### REQUIRED WORK
Reproduce the lines below word for word, leaving out the pictures.

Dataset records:
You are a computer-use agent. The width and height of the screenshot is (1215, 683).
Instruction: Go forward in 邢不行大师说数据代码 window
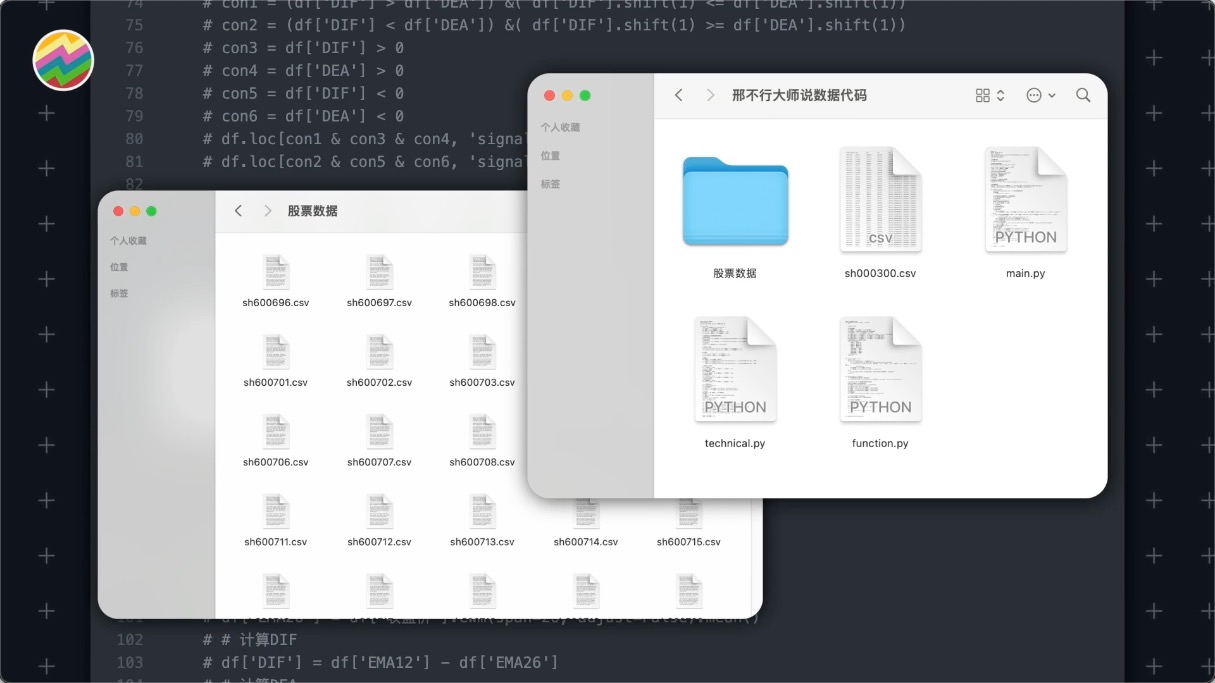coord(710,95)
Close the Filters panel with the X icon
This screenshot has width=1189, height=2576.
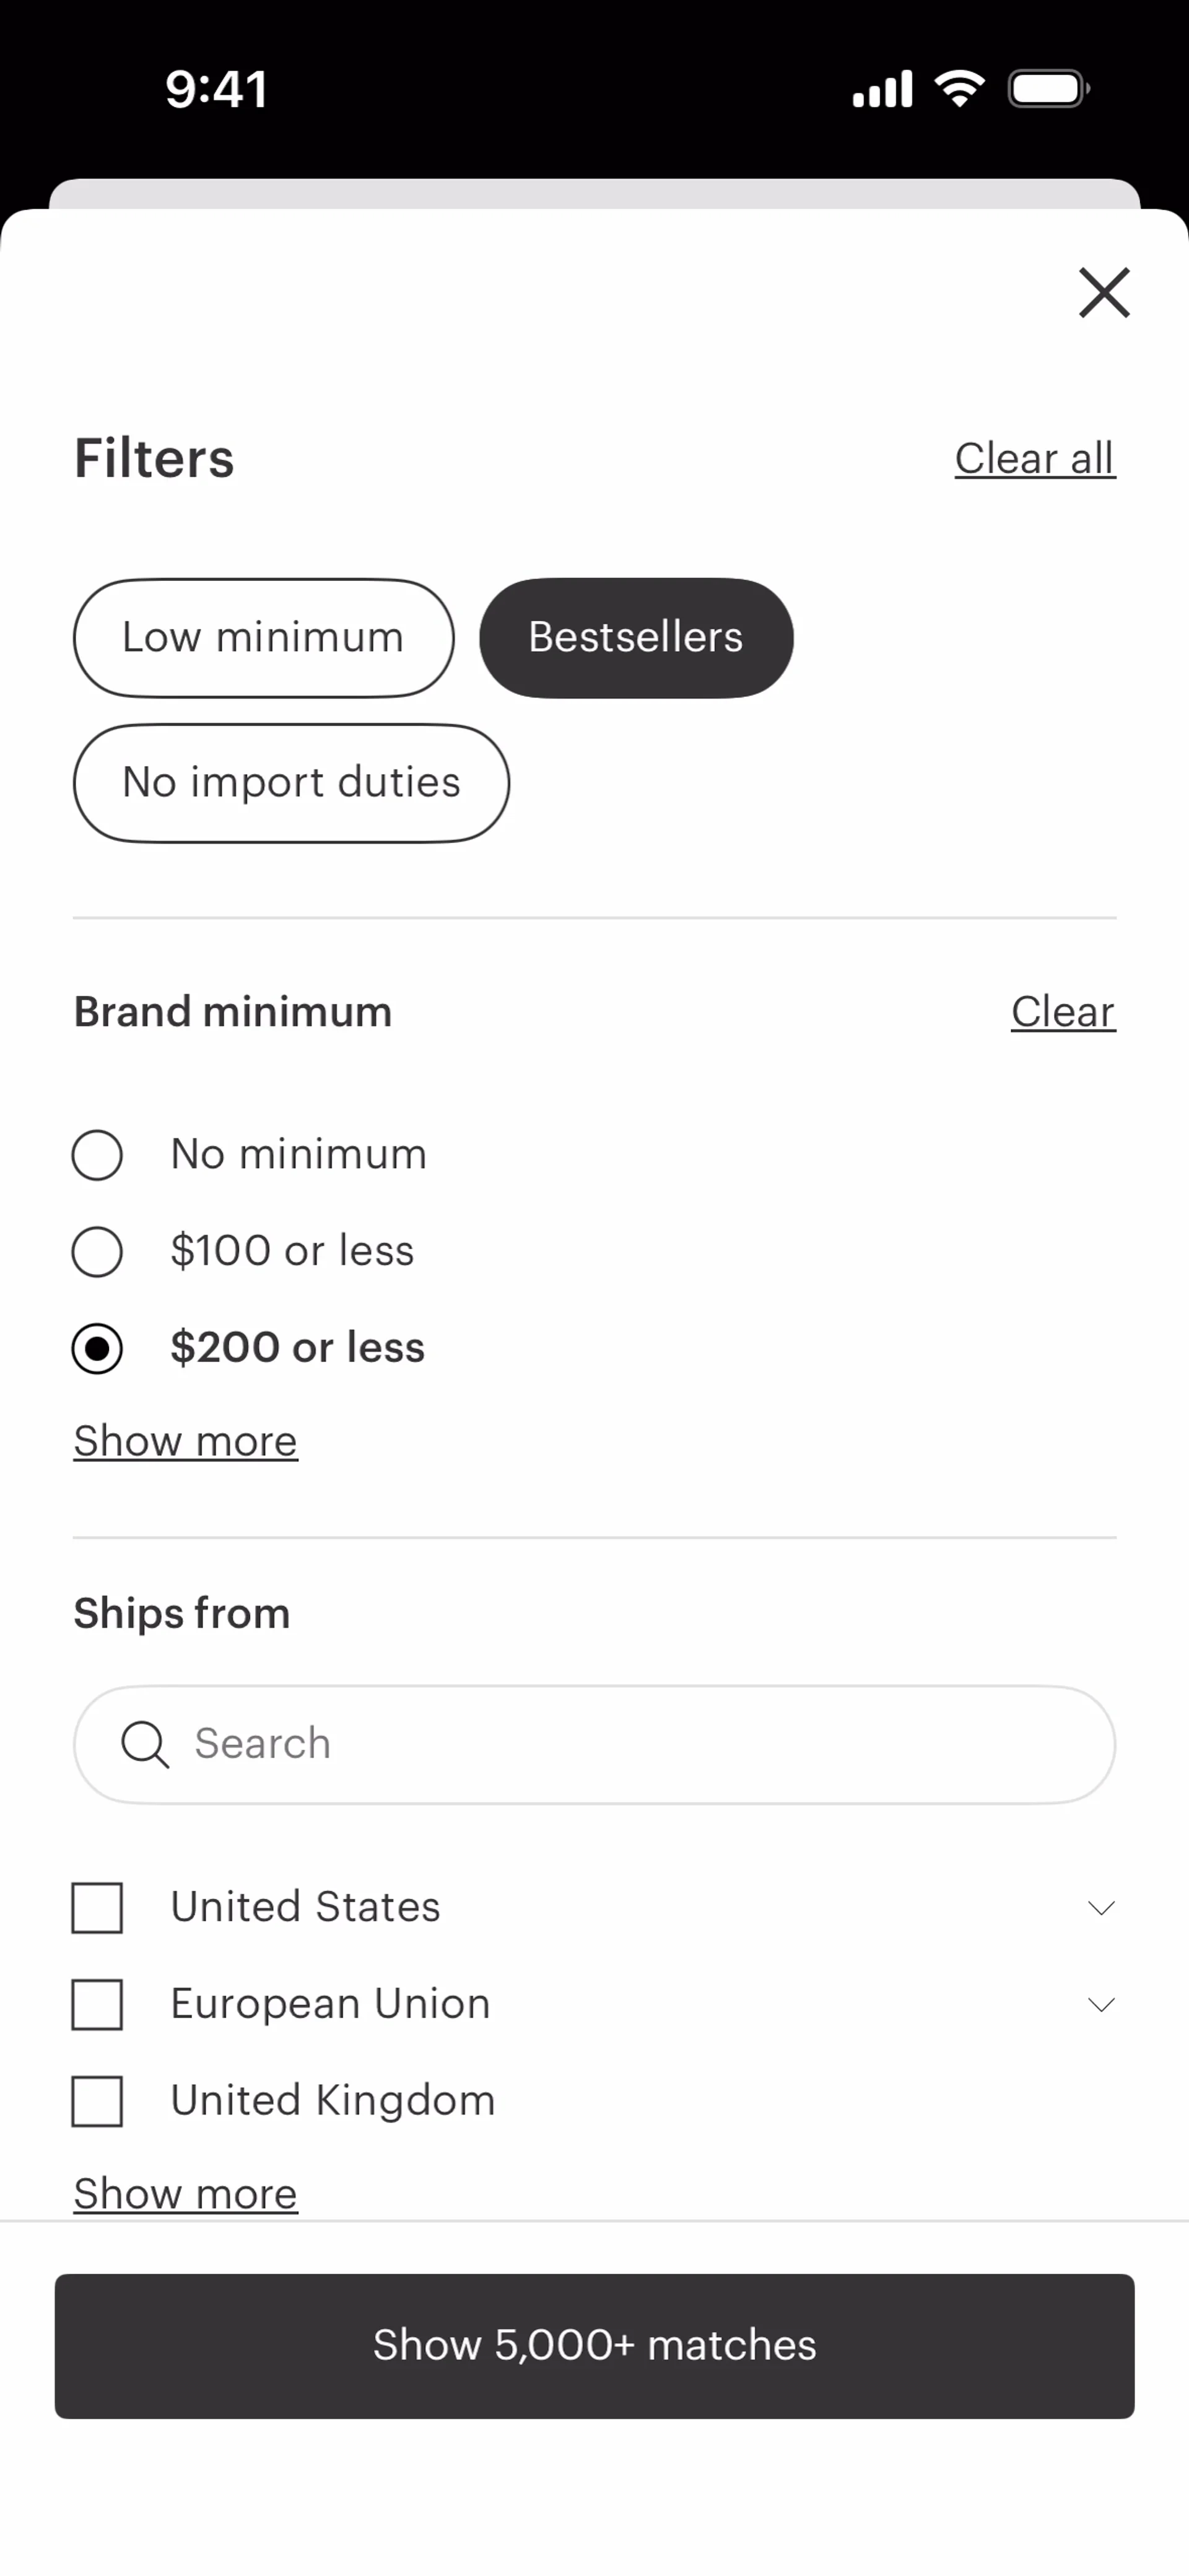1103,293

### SOLUTION
You are a computer-use agent. The width and height of the screenshot is (1215, 683).
Instruction: Go forward in 邢不行大师说数据代码 window
coord(710,95)
Close the Filters panel with the X icon
This screenshot has width=1189, height=2576.
1103,293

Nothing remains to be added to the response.